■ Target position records

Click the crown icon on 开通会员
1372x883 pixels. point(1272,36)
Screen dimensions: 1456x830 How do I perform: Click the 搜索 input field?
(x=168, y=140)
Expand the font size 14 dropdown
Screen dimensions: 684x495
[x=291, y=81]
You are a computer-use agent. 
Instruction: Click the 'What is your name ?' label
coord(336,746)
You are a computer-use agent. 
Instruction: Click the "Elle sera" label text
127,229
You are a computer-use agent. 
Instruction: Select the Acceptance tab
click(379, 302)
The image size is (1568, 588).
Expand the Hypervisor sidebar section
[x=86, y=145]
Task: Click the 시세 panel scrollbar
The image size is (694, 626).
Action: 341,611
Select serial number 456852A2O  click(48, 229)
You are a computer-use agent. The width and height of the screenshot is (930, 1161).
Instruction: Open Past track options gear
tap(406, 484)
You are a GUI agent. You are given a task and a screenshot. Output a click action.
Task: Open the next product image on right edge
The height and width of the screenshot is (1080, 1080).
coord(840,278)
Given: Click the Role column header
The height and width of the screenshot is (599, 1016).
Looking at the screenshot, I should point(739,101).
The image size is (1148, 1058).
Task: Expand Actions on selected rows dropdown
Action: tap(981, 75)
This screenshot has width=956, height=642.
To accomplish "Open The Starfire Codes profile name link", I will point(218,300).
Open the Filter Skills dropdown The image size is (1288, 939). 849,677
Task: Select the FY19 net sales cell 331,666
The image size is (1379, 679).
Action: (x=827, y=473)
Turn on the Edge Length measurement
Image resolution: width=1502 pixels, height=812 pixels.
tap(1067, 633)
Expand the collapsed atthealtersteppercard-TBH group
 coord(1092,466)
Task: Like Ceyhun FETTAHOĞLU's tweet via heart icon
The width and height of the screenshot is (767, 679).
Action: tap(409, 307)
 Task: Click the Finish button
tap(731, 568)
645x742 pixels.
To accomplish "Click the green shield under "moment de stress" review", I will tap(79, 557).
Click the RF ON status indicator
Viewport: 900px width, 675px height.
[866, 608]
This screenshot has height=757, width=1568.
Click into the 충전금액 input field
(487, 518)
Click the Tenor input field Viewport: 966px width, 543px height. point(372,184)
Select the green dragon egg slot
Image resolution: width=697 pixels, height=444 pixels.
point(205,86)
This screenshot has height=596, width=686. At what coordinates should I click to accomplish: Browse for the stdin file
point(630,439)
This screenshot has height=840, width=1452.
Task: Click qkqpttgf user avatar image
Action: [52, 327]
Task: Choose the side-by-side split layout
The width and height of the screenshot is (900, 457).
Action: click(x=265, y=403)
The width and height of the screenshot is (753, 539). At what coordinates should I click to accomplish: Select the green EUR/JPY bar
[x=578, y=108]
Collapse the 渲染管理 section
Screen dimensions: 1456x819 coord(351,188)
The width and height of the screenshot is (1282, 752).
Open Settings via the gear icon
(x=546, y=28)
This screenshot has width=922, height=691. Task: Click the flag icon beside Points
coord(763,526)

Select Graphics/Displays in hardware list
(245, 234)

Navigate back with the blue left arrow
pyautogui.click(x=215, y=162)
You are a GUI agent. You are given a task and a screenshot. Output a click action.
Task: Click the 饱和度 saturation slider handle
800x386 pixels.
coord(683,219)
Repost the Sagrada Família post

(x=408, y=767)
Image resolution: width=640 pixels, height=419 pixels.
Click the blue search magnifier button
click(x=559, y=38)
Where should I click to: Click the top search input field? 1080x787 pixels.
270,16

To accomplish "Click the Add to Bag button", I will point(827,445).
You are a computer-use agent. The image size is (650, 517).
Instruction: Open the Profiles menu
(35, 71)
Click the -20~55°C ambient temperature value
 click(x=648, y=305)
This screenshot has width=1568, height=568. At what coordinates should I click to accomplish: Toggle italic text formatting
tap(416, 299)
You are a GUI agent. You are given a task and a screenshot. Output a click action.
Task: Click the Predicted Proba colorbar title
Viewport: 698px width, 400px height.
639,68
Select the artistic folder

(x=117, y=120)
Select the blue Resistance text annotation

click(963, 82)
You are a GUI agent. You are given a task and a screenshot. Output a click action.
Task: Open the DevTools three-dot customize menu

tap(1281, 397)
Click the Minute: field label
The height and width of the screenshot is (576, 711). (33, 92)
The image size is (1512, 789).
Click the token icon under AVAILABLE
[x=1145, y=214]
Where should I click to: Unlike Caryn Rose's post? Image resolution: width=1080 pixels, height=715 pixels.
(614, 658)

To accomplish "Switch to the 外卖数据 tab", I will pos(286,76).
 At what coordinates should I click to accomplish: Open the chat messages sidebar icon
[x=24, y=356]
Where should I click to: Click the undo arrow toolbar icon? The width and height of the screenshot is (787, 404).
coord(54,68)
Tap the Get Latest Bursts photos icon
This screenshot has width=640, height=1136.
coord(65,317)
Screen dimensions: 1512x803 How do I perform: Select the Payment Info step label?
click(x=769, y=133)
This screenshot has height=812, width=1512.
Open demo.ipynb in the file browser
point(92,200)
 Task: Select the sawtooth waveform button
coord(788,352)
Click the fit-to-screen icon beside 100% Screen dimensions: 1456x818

■ Task brief
Please rewrite the material above as a Markdown table with the columns Row and Line, giving each line its own numbered row and leaving out blank lines.

■ Exercise answer
| Row | Line |
|---|---|
| 1 | Click the crown icon on 开通会员 |
| 2 | 1372x883 pixels. point(1272,36) |
| 3 | Screen dimensions: 1456x830 How do I perform: Click the 搜索 input field? |
| 4 | (x=168, y=140) |
| 5 | Expand the font size 14 dropdown |
| 6 | Screen dimensions: 684x495 |
| 7 | [x=291, y=81] |
| 8 | You are a computer-use agent.  |
| 9 | Instruction: Click the 'What is your name ?' label |
| 10 | coord(336,746) |
| 11 | You are a computer-use agent.  |
| 12 | Instruction: Click the "Elle sera" label text |
| 13 | 127,229 |
| 14 | You are a computer-use agent.  |
| 15 | Instruction: Select the Acceptance tab |
| 16 | click(379, 302) |
| 17 | The image size is (1568, 588). |
| 18 | Expand the Hypervisor sidebar section |
| 19 | [x=86, y=145] |
| 20 | Task: Click the 시세 panel scrollbar |
| 21 | The image size is (694, 626). |
| 22 | Action: 341,611 |
| 23 | Select serial number 456852A2O  click(48, 229) |
| 24 | You are a computer-use agent. The width and height of the screenshot is (930, 1161). |
| 25 | Instruction: Open Past track options gear |
| 26 | tap(406, 484) |
| 27 | You are a GUI agent. You are given a task and a screenshot. Output a click action. |
| 28 | Task: Open the next product image on right edge |
| 29 | The height and width of the screenshot is (1080, 1080). |
| 30 | coord(840,278) |
| 31 | Given: Click the Role column header |
| 32 | The height and width of the screenshot is (599, 1016). |
| 33 | Looking at the screenshot, I should point(739,101). |
| 34 | The image size is (1148, 1058). |
| 35 | Task: Expand Actions on selected rows dropdown |
| 36 | Action: tap(981, 75) |
| 37 | This screenshot has width=956, height=642. |
| 38 | To accomplish "Open The Starfire Codes profile name link", I will point(218,300). |
| 39 | Open the Filter Skills dropdown The image size is (1288, 939). 849,677 |
| 40 | Task: Select the FY19 net sales cell 331,666 |
| 41 | The image size is (1379, 679). |
| 42 | Action: (x=827, y=473) |
| 43 | Turn on the Edge Length measurement |
| 44 | Image resolution: width=1502 pixels, height=812 pixels. |
| 45 | tap(1067, 633) |
| 46 | Expand the collapsed atthealtersteppercard-TBH group |
| 47 |  coord(1092,466) |
| 48 | Task: Like Ceyhun FETTAHOĞLU's tweet via heart icon |
| 49 | The width and height of the screenshot is (767, 679). |
| 50 | Action: tap(409, 307) |
| 51 |  Task: Click the Finish button |
| 52 | tap(731, 568) |
| 53 | 645x742 pixels. |
| 54 | To accomplish "Click the green shield under "moment de stress" review", I will tap(79, 557). |
| 55 | Click the RF ON status indicator |
| 56 | Viewport: 900px width, 675px height. |
| 57 | [866, 608] |
| 58 | This screenshot has height=757, width=1568. |
| 59 | Click into the 충전금액 input field |
| 60 | (487, 518) |
| 61 | Click the Tenor input field Viewport: 966px width, 543px height. point(372,184) |
| 62 | Select the green dragon egg slot |
| 63 | Image resolution: width=697 pixels, height=444 pixels. |
| 64 | point(205,86) |
| 65 | This screenshot has height=596, width=686. At what coordinates should I click to accomplish: Browse for the stdin file |
| 66 | point(630,439) |
| 67 | This screenshot has height=840, width=1452. |
| 68 | Task: Click qkqpttgf user avatar image |
| 69 | Action: [52, 327] |
| 70 | Task: Choose the side-by-side split layout |
| 71 | The width and height of the screenshot is (900, 457). |
| 72 | Action: click(x=265, y=403) |
| 73 | The width and height of the screenshot is (753, 539). At what coordinates should I click to accomplish: Select the green EUR/JPY bar |
| 74 | [x=578, y=108] |
| 75 | Collapse the 渲染管理 section |
| 76 | Screen dimensions: 1456x819 coord(351,188) |
| 77 | The width and height of the screenshot is (1282, 752). |
| 78 | Open Settings via the gear icon |
| 79 | (x=546, y=28) |
| 80 | This screenshot has width=922, height=691. Task: Click the flag icon beside Points |
| 81 | coord(763,526) |
| 82 | Select Graphics/Displays in hardware list |
| 83 | (245, 234) |
| 84 | Navigate back with the blue left arrow |
| 85 | pyautogui.click(x=215, y=162) |
| 86 | You are a GUI agent. You are given a task and a screenshot. Output a click action. |
| 87 | Task: Click the 饱和度 saturation slider handle |
| 88 | 800x386 pixels. |
| 89 | coord(683,219) |
| 90 | Repost the Sagrada Família post |
| 91 | (x=408, y=767) |
| 92 | Image resolution: width=640 pixels, height=419 pixels. |
| 93 | Click the blue search magnifier button |
| 94 | click(x=559, y=38) |
| 95 | Where should I click to: Click the top search input field? 1080x787 pixels. |
| 96 | 270,16 |
| 97 | To accomplish "Click the Add to Bag button", I will point(827,445). |
| 98 | You are a computer-use agent. The image size is (650, 517). |
| 99 | Instruction: Open the Profiles menu |
| 100 | (35, 71) |
| 101 | Click the -20~55°C ambient temperature value |
| 102 |  click(x=648, y=305) |
| 103 | This screenshot has width=1568, height=568. At what coordinates should I click to accomplish: Toggle italic text formatting |
| 104 | tap(416, 299) |
| 105 | You are a GUI agent. You are given a task and a screenshot. Output a click action. |
| 106 | Task: Click the Predicted Proba colorbar title |
| 107 | Viewport: 698px width, 400px height. |
| 108 | 639,68 |
| 109 | Select the artistic folder |
| 110 | (x=117, y=120) |
| 111 | Select the blue Resistance text annotation |
| 112 | click(963, 82) |
| 113 | You are a GUI agent. You are given a task and a screenshot. Output a click action. |
| 114 | Task: Open the DevTools three-dot customize menu |
| 115 | tap(1281, 397) |
| 116 | Click the Minute: field label |
| 117 | The height and width of the screenshot is (576, 711). (33, 92) |
| 118 | The image size is (1512, 789). |
| 119 | Click the token icon under AVAILABLE |
| 120 | [x=1145, y=214] |
| 121 | Where should I click to: Unlike Caryn Rose's post? Image resolution: width=1080 pixels, height=715 pixels. |
| 122 | (614, 658) |
| 123 | To accomplish "Switch to the 外卖数据 tab", I will pos(286,76). |
| 124 |  At what coordinates should I click to accomplish: Open the chat messages sidebar icon |
| 125 | [x=24, y=356] |
| 126 | Where should I click to: Click the undo arrow toolbar icon? The width and height of the screenshot is (787, 404). |
| 127 | coord(54,68) |
| 128 | Tap the Get Latest Bursts photos icon |
| 129 | This screenshot has width=640, height=1136. |
| 130 | coord(65,317) |
| 131 | Screen dimensions: 1512x803 How do I perform: Select the Payment Info step label? |
| 132 | click(x=769, y=133) |
| 133 | This screenshot has height=812, width=1512. |
| 134 | Open demo.ipynb in the file browser |
| 135 | point(92,200) |
| 136 |  Task: Select the sawtooth waveform button |
| 137 | coord(788,352) |
| 138 | Click the fit-to-screen icon beside 100% Screen dimensions: 1456x818 |